__Exercise aim__. Nothing is to be left out; print all the entries exactly.

__Stored data__.
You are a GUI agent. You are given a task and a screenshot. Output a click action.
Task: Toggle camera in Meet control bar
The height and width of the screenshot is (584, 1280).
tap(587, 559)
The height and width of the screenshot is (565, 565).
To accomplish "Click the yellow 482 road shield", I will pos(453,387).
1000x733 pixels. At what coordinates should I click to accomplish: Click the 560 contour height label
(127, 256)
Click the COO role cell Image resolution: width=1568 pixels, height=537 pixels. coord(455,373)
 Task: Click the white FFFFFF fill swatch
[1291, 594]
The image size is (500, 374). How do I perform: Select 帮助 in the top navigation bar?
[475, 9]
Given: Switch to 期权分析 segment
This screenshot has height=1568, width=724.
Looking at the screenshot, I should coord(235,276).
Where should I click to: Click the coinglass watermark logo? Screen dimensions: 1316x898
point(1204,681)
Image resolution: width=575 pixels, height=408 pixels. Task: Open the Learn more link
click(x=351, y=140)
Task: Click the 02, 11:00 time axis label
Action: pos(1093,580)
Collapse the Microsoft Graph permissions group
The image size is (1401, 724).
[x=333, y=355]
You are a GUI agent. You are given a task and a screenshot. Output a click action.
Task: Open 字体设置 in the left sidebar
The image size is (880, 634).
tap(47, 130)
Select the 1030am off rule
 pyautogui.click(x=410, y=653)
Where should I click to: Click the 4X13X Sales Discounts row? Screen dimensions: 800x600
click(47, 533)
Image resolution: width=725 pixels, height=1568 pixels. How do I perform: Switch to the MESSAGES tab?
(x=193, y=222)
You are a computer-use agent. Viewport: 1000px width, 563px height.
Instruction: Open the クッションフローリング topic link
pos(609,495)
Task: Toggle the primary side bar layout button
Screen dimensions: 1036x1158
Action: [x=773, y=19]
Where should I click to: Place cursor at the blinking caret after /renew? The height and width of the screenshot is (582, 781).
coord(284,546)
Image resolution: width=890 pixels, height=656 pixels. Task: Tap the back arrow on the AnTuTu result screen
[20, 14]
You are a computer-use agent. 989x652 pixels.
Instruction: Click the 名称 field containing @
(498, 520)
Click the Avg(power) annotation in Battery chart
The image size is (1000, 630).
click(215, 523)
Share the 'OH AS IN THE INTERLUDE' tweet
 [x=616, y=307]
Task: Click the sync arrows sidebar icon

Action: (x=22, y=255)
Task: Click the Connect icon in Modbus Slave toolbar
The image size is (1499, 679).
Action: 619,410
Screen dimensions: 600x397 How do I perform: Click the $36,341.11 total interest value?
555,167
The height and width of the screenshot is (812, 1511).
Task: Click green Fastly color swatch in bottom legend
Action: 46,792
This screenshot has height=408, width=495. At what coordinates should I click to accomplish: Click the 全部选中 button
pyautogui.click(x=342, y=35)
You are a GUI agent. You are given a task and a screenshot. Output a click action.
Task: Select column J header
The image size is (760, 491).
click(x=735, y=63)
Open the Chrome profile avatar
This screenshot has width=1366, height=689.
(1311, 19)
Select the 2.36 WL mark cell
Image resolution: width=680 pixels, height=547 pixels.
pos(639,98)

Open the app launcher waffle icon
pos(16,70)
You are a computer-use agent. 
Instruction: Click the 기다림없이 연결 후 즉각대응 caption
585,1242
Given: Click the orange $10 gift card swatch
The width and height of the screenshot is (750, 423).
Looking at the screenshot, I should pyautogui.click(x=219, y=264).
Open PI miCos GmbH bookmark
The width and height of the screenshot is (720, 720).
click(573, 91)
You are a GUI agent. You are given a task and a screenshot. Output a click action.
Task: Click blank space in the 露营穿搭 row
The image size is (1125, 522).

__Output below__.
You are a GUI agent. You are given a task and a screenshot. Output a click action.
Task: Toggle camera in Meet control bar
The height and width of the screenshot is (584, 1280).
tap(587, 559)
The height and width of the screenshot is (565, 565).
To accomplish "Click the yellow 482 road shield", I will pos(453,387).
1000x733 pixels. At what coordinates should I click to accomplish: Click the 560 contour height label
(127, 256)
Click the COO role cell Image resolution: width=1568 pixels, height=537 pixels. coord(455,373)
 Task: Click the white FFFFFF fill swatch
[1291, 594]
The image size is (500, 374). How do I perform: Select 帮助 in the top navigation bar?
[475, 9]
Given: Switch to 期权分析 segment
This screenshot has height=1568, width=724.
Looking at the screenshot, I should coord(235,276).
Where should I click to: Click the coinglass watermark logo? Screen dimensions: 1316x898
point(1204,681)
Image resolution: width=575 pixels, height=408 pixels. Task: Open the Learn more link
click(x=351, y=140)
Task: Click the 02, 11:00 time axis label
Action: pos(1093,580)
Collapse the Microsoft Graph permissions group
The image size is (1401, 724).
[x=333, y=355]
You are a GUI agent. You are given a task and a screenshot. Output a click action.
Task: Open 字体设置 in the left sidebar
The image size is (880, 634).
tap(47, 130)
Select the 1030am off rule
 pyautogui.click(x=410, y=653)
Where should I click to: Click the 4X13X Sales Discounts row? Screen dimensions: 800x600
click(47, 533)
Image resolution: width=725 pixels, height=1568 pixels. How do I perform: Switch to the MESSAGES tab?
(x=193, y=222)
You are a computer-use agent. Viewport: 1000px width, 563px height.
Instruction: Open the クッションフローリング topic link
pos(609,495)
Task: Toggle the primary side bar layout button
Screen dimensions: 1036x1158
Action: [x=773, y=19]
Where should I click to: Place cursor at the blinking caret after /renew? The height and width of the screenshot is (582, 781).
coord(284,546)
Image resolution: width=890 pixels, height=656 pixels. Task: Tap the back arrow on the AnTuTu result screen
[20, 14]
You are a computer-use agent. 989x652 pixels.
Instruction: Click the 名称 field containing @
(498, 520)
Click the Avg(power) annotation in Battery chart
The image size is (1000, 630).
click(215, 523)
Share the 'OH AS IN THE INTERLUDE' tweet
 [x=616, y=307]
Task: Click the sync arrows sidebar icon

Action: (x=22, y=255)
Task: Click the Connect icon in Modbus Slave toolbar
The image size is (1499, 679).
Action: 619,410
Screen dimensions: 600x397 How do I perform: Click the $36,341.11 total interest value?
555,167
The height and width of the screenshot is (812, 1511).
Task: Click green Fastly color swatch in bottom legend
Action: 46,792
This screenshot has height=408, width=495. At what coordinates should I click to accomplish: Click the 全部选中 button
pyautogui.click(x=342, y=35)
You are a GUI agent. You are given a task and a screenshot. Output a click action.
Task: Select column J header
The image size is (760, 491).
click(x=735, y=63)
Open the Chrome profile avatar
This screenshot has width=1366, height=689.
(1311, 19)
Select the 2.36 WL mark cell
Image resolution: width=680 pixels, height=547 pixels.
pos(639,98)

Open the app launcher waffle icon
pos(16,70)
You are a computer-use agent. 
Instruction: Click the 기다림없이 연결 후 즉각대응 caption
585,1242
Given: Click the orange $10 gift card swatch
The width and height of the screenshot is (750, 423).
Looking at the screenshot, I should pyautogui.click(x=219, y=264).
Open PI miCos GmbH bookmark
The width and height of the screenshot is (720, 720).
click(573, 91)
You are a GUI agent. You are given a task and a screenshot. Output a click action.
Task: Click blank space in the 露营穿搭 row
The image size is (1125, 522).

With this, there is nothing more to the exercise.